- Exercise aim -
The listing below must be copied exactly and in full.
******************************
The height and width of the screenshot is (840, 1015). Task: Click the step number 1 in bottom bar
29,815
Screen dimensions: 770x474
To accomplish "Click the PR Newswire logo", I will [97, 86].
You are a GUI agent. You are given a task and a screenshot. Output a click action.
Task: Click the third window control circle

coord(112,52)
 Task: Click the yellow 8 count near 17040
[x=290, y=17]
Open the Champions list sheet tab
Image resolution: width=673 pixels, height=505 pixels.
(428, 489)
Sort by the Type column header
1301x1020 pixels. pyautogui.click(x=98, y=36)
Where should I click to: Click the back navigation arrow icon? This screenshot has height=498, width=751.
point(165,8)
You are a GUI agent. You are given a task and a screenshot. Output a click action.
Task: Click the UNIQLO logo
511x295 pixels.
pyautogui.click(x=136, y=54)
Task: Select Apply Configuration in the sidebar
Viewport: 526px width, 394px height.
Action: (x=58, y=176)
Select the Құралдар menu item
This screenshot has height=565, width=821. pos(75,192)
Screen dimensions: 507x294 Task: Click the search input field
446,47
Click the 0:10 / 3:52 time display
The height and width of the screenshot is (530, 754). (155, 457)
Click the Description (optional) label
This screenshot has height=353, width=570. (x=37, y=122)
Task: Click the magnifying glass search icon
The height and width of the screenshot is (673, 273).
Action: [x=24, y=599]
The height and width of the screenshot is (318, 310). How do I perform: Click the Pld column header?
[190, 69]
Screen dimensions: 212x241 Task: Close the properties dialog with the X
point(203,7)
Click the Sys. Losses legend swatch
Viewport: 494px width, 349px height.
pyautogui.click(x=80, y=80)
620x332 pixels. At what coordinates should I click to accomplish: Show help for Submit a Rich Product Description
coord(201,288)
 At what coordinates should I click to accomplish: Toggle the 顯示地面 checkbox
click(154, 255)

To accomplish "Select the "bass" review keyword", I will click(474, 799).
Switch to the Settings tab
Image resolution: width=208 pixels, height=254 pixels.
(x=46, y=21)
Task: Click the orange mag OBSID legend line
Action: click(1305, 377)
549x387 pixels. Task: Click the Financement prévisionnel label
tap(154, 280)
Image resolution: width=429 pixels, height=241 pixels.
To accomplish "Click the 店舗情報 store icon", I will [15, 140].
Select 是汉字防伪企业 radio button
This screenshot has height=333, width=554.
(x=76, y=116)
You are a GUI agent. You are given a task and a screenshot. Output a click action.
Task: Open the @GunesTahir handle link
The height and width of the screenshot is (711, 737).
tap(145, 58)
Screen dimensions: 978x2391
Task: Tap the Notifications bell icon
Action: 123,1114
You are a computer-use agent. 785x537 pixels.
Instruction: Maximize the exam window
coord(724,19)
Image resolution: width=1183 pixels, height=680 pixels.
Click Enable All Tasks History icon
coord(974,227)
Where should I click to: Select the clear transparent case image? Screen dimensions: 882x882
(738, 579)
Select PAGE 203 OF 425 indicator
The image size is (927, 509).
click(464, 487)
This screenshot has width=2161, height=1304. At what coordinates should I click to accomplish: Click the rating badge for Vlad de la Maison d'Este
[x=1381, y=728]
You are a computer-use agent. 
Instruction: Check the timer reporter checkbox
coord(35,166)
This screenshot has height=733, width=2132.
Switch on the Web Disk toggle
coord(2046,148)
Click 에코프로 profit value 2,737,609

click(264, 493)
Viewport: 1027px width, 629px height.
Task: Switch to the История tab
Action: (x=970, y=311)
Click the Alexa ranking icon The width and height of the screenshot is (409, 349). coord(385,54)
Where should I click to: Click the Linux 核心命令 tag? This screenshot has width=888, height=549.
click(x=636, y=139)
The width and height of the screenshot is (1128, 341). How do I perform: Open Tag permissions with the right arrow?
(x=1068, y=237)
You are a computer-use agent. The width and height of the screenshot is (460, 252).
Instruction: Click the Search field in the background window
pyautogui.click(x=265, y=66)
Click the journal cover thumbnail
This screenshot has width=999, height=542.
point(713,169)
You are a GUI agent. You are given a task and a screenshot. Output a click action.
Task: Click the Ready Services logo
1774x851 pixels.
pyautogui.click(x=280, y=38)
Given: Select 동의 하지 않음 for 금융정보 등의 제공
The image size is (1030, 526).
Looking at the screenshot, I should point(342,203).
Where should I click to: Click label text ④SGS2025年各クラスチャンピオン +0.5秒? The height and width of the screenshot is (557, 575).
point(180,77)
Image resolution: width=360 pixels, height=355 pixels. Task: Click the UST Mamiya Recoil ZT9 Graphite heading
******************************
- The answer -
The height and width of the screenshot is (840, 1015). Task: Click the step number 1 in bottom bar
29,815
Screen dimensions: 770x474
To accomplish "Click the PR Newswire logo", I will [97, 86].
You are a GUI agent. You are given a task and a screenshot. Output a click action.
Task: Click the third window control circle

coord(112,52)
 Task: Click the yellow 8 count near 17040
[x=290, y=17]
Open the Champions list sheet tab
Image resolution: width=673 pixels, height=505 pixels.
(428, 489)
Sort by the Type column header
1301x1020 pixels. pyautogui.click(x=98, y=36)
Where should I click to: Click the back navigation arrow icon? This screenshot has height=498, width=751.
point(165,8)
You are a GUI agent. You are given a task and a screenshot. Output a click action.
Task: Click the UNIQLO logo
511x295 pixels.
pyautogui.click(x=136, y=54)
Task: Select Apply Configuration in the sidebar
Viewport: 526px width, 394px height.
Action: (x=58, y=176)
Select the Құралдар menu item
This screenshot has height=565, width=821. pos(75,192)
Screen dimensions: 507x294 Task: Click the search input field
446,47
Click the 0:10 / 3:52 time display
The height and width of the screenshot is (530, 754). (155, 457)
Click the Description (optional) label
This screenshot has height=353, width=570. (x=37, y=122)
Task: Click the magnifying glass search icon
The height and width of the screenshot is (673, 273).
Action: [x=24, y=599]
The height and width of the screenshot is (318, 310). How do I perform: Click the Pld column header?
[190, 69]
Screen dimensions: 212x241 Task: Close the properties dialog with the X
point(203,7)
Click the Sys. Losses legend swatch
Viewport: 494px width, 349px height.
pyautogui.click(x=80, y=80)
620x332 pixels. At what coordinates should I click to accomplish: Show help for Submit a Rich Product Description
coord(201,288)
 At what coordinates should I click to accomplish: Toggle the 顯示地面 checkbox
click(154, 255)

To accomplish "Select the "bass" review keyword", I will click(474, 799).
Switch to the Settings tab
Image resolution: width=208 pixels, height=254 pixels.
(x=46, y=21)
Task: Click the orange mag OBSID legend line
Action: click(1305, 377)
549x387 pixels. Task: Click the Financement prévisionnel label
tap(154, 280)
Image resolution: width=429 pixels, height=241 pixels.
To accomplish "Click the 店舗情報 store icon", I will [15, 140].
Select 是汉字防伪企业 radio button
This screenshot has height=333, width=554.
(x=76, y=116)
You are a GUI agent. You are given a task and a screenshot. Output a click action.
Task: Open the @GunesTahir handle link
The height and width of the screenshot is (711, 737).
tap(145, 58)
Screen dimensions: 978x2391
Task: Tap the Notifications bell icon
Action: 123,1114
You are a computer-use agent. 785x537 pixels.
Instruction: Maximize the exam window
coord(724,19)
Image resolution: width=1183 pixels, height=680 pixels.
Click Enable All Tasks History icon
coord(974,227)
Where should I click to: Select the clear transparent case image? Screen dimensions: 882x882
(738, 579)
Select PAGE 203 OF 425 indicator
The image size is (927, 509).
click(464, 487)
This screenshot has width=2161, height=1304. At what coordinates should I click to accomplish: Click the rating badge for Vlad de la Maison d'Este
[x=1381, y=728]
You are a computer-use agent. 
Instruction: Check the timer reporter checkbox
coord(35,166)
This screenshot has height=733, width=2132.
Switch on the Web Disk toggle
coord(2046,148)
Click 에코프로 profit value 2,737,609

click(264, 493)
Viewport: 1027px width, 629px height.
Task: Switch to the История tab
Action: (x=970, y=311)
Click the Alexa ranking icon The width and height of the screenshot is (409, 349). coord(385,54)
Where should I click to: Click the Linux 核心命令 tag? This screenshot has width=888, height=549.
click(x=636, y=139)
The width and height of the screenshot is (1128, 341). How do I perform: Open Tag permissions with the right arrow?
(x=1068, y=237)
You are a computer-use agent. The width and height of the screenshot is (460, 252).
Instruction: Click the Search field in the background window
pyautogui.click(x=265, y=66)
Click the journal cover thumbnail
This screenshot has width=999, height=542.
point(713,169)
You are a GUI agent. You are given a task and a screenshot. Output a click action.
Task: Click the Ready Services logo
1774x851 pixels.
pyautogui.click(x=280, y=38)
Given: Select 동의 하지 않음 for 금융정보 등의 제공
The image size is (1030, 526).
Looking at the screenshot, I should point(342,203).
Where should I click to: Click label text ④SGS2025年各クラスチャンピオン +0.5秒? The height and width of the screenshot is (557, 575).
point(180,77)
Image resolution: width=360 pixels, height=355 pixels. Task: Click the UST Mamiya Recoil ZT9 Graphite heading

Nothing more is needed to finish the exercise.